The Norwegian fishing vessel Northguider, which ran aground in Svalbard’s Hinlopen Strait with a crew of 14 and triggered a vast rescue operation, is just the latest example of a growing list of shipping accidents in the Arctic.

A 2018 study on Arctic shipping risks and response capacities led by researchers from Nord University and the University Centre in Svalbard identified Coastal Norway as the highest risk environment in comparison to Greenland, Iceland, and West Russia. Svalbard also has a significant risk profile and in both areas, collisions and groundings are high-risk events. In addition, researchers conclude that “fire and engine failure is very critical along Norway’s Arctic coast line and may lead to significant losses.”

[Norwegian Coast Guard in race against ice after trawler runs aground near Svalbard]

The Arctic Ocean has witnessed a number of near-misses, many of which occurred over the past decade. In all events favorable weather conditions, nearby vessels, or accidents close to shore enabled rescues with no or minimal loss of life.

“We have not experienced severe violent acts in the maritime Arctic,” the study’s authors conclude.

Svalbard Accidents are Mounting

In fact, the Hinlopen Strait, where the Northguider ran into trouble, previously saw an incident in 2016 when the MV Ortelius experienced engine failure, luckily in calm conditions, and was towed back to Longyearbyen over the course of two days with 146 passengers aboard. Similarly, the MV Hanseatic, with 260 passengers and crew on board ran aground in the Murchisonfjorden in the northern Hinlopen Strait in 1997 requiring the assistance of three Norwegian Coast Guard vessels to free it. Last year the Aurora Explorer collided with the quay in Barentsburg requiring 19 injured passengers to be airlifted to the mainland.

Fishing vessels also experienced serious accidents in the waters around Svalbard. The Petrozavodsk, a fishery support ship, ran aground at the southern tip of Bjørnøya in 2009. While all crew was airlifted to safety the vessel was unsalvageable and subsequently broke apart.

Tourist vessel traffic increased seven-fold between 2000 and 2014 and more than 550 vessels ranging from cruise ships and expedition vessels to private yachts now explore the archipelago’s waters. Between 1998 and 2014 Svalbard and Jan Mayen saw 48 shipping accidents, including 14 groundings. While passenger vessels are at higher risk for groundings due to their larger draft, fishing vessels are more prone to collisions and on-board fires. Icy conditions during the winter month represent a significant danger to all vessels, as was the case with the fishing trawler Remøy, which became trapped in ice between Moffen Island and Mosselhalvøya and had to be rescued by Coast Guard icebreaker Svalbard through 1-meter-thick ice.

Near misses throughout the Arctic

Accidents and near-misses have also occurred along Canada’s Northwest Passage, Russia’s Northern Sea Route, and throughout Greenland’s coastal waters. This past summer, the Akademik Ioffe ran aground in Canada’s Gulf of Boothia with Coast Guard assistance nearly 48 hours away. Fortunately, the vessel’s sister ship traveled nearby and was able to provide assistance to the 162 passengers and crew. A similar incidence occurred in 2010 near Kugluktuk when the Clipper Adventurer ran into a rock shelf and nearly 200 people aboard had to be rescued by the Canadian Coast Guard.

=== Directions ===
**a.** According to the Arctic shipping accidents article, how many passengers were aboard the MV Ortelius when it was towed back to Longyearbyen?
**b.** Write what comes next in the article on Arctic shipping accidents, starting after its final sentence.
The data after this point is separate from the article on Arctic shipping accidents.

=== Raw data ===
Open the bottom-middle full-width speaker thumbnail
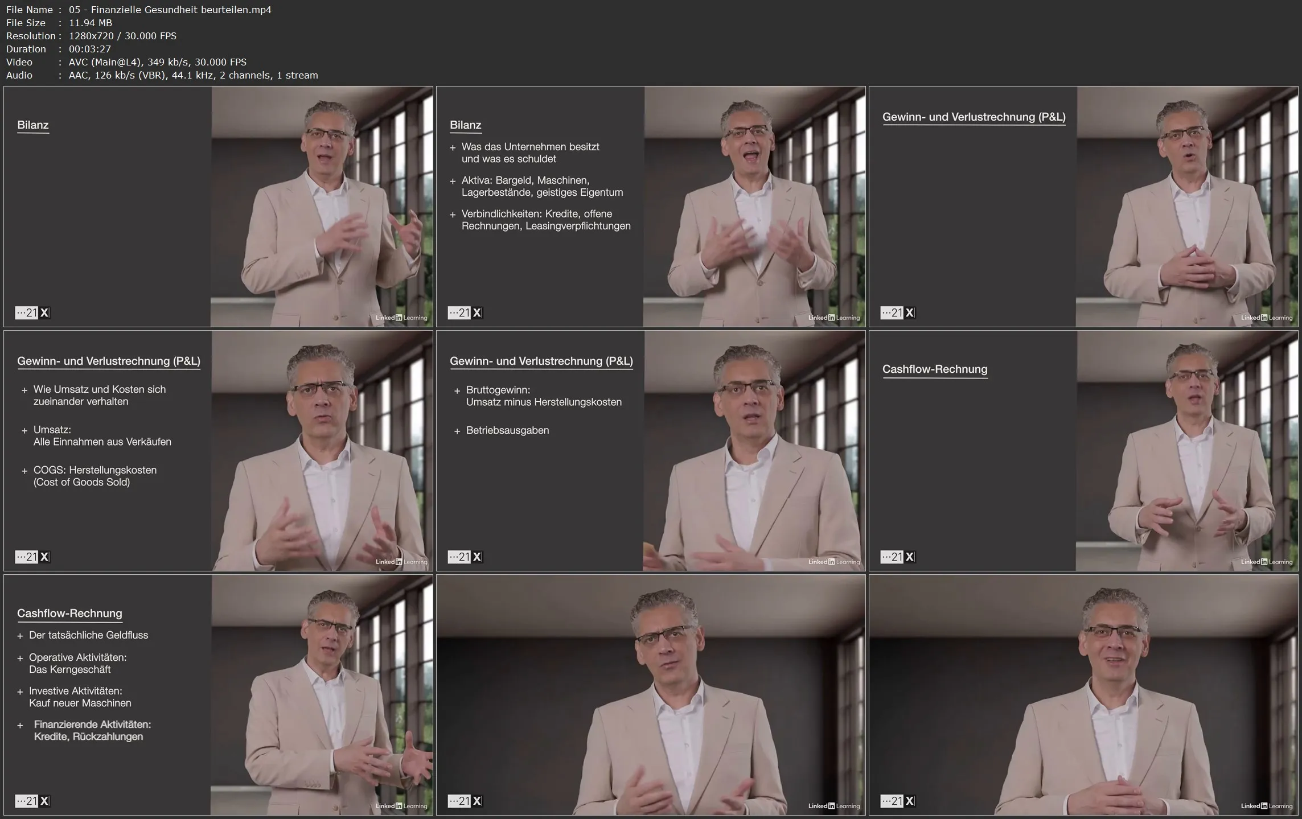 pyautogui.click(x=651, y=695)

=== Solved problems ===
**a.** 146 passengers were aboard.

**b.**
Along Russia’s NSR the risk from increasing shipping activity emanates from growing cargo traffic. Last year the bulk carrier Nordic Barents and the nuclear icebreaker Vaygach collided in challenging conditions leaving the former with damage to its bow. And in 2010 two oil tankers, Indiga and Varzuga, each carrying 13,300 tons of diesel fuel collided along the NSR, fortunately not resulting in any oil spills.

Greenland’s iceberg-filled waters attract a substantial amount of tourist traffic. Safety protocols require large cruise ships to travel in pairs allowing for nearby assistance in case of emergency. Nonetheless, 23 cruise passengers suddenly found themselves in icy waters when a locally-hired tour boat sank in 2016. Again, fortunately, rescue was close by when the main cruise ship L’Austral dispatched Zodiac boats. A decade prior, in 2007 the Disko II ran aground near Qeqertarsuaq island and 50 people had to be airlifted to safety. Greenland alone sees 80-90 search-and-rescue missions per year in which 200-300 people are rescued.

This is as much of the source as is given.